What the exercise asks: In the data below, which lines hold the word "computer"? Copy them.
+-------+
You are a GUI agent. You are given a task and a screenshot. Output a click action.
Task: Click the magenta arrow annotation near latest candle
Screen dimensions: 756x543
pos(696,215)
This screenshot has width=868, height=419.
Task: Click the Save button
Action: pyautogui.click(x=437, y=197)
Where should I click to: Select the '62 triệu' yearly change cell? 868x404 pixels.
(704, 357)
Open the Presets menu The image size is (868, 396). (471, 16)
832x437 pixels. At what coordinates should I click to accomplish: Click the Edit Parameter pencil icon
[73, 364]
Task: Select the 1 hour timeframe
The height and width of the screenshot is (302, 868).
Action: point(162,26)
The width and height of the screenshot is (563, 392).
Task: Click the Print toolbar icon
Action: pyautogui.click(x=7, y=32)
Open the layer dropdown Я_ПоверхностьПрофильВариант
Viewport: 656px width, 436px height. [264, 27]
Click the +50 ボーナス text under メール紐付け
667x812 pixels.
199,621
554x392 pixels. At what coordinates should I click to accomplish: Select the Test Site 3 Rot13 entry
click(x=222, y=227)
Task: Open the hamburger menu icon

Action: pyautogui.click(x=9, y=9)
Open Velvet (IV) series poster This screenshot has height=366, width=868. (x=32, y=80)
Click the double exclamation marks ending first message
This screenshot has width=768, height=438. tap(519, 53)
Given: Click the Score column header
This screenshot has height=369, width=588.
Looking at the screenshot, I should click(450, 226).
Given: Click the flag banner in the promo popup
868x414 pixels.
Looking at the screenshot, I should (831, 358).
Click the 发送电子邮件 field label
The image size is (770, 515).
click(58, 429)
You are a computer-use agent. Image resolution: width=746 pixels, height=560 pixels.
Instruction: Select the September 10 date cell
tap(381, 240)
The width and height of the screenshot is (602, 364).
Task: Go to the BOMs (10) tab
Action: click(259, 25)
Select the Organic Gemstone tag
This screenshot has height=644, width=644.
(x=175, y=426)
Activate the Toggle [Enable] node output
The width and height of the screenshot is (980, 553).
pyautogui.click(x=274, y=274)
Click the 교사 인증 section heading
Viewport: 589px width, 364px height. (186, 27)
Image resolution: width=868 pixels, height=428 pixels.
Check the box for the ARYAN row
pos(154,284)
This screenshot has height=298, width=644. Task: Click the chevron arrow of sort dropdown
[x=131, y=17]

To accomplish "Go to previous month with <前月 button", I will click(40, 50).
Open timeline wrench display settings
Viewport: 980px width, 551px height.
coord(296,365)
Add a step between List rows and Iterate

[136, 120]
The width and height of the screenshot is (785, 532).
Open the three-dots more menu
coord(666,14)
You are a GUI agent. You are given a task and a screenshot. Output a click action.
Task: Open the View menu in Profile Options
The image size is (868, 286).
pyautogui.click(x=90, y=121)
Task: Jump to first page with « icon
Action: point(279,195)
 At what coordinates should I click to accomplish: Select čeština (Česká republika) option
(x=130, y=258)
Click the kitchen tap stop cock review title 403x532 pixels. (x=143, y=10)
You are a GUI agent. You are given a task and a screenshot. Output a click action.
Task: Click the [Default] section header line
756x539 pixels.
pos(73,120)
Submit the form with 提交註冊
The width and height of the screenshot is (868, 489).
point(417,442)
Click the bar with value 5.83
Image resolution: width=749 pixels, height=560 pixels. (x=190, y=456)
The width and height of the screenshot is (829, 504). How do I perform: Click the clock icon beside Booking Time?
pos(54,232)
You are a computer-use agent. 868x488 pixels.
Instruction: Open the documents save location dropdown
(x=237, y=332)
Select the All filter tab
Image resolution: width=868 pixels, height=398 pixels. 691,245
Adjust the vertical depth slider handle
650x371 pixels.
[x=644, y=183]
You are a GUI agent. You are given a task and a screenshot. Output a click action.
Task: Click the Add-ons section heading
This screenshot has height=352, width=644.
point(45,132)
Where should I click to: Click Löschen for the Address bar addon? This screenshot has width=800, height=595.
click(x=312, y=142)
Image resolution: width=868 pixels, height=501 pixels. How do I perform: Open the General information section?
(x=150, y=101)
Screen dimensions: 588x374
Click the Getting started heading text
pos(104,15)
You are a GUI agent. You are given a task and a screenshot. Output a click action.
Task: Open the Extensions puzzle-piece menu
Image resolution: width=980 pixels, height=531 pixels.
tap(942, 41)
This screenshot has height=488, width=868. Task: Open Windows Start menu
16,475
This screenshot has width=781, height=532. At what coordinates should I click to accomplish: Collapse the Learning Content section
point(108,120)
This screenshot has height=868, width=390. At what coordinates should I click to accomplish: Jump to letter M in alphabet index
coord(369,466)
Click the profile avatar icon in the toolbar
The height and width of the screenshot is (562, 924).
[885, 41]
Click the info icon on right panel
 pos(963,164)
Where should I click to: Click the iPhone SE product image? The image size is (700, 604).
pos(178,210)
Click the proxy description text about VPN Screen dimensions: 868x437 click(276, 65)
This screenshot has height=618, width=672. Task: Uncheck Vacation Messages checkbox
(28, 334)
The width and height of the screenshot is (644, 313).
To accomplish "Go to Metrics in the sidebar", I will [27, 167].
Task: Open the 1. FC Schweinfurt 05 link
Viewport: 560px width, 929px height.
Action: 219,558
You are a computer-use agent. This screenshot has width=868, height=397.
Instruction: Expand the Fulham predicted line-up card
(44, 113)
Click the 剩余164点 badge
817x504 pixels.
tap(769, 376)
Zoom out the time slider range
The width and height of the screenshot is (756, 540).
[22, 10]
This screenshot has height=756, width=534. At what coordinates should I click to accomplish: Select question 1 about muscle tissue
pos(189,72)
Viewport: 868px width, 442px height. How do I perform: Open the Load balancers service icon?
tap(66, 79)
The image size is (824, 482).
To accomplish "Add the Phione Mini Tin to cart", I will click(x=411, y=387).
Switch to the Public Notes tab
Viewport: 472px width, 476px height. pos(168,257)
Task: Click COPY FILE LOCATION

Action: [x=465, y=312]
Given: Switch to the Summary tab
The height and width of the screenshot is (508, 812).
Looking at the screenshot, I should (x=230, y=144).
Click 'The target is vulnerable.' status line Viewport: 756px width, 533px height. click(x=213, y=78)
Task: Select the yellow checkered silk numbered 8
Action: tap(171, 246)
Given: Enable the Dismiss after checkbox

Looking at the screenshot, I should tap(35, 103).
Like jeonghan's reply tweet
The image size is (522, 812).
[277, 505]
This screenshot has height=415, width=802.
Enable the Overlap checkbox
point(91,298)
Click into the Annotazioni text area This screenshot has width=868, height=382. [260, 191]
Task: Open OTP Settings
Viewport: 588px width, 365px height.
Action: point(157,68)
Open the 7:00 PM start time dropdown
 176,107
+-------+
Task solution:
You are a computer-use agent. Image resolution: width=746 pixels, height=560 pixels.
You are a computer-use agent. 868x488 pixels.
You are a computer-use agent. This screenshot has width=868, height=397.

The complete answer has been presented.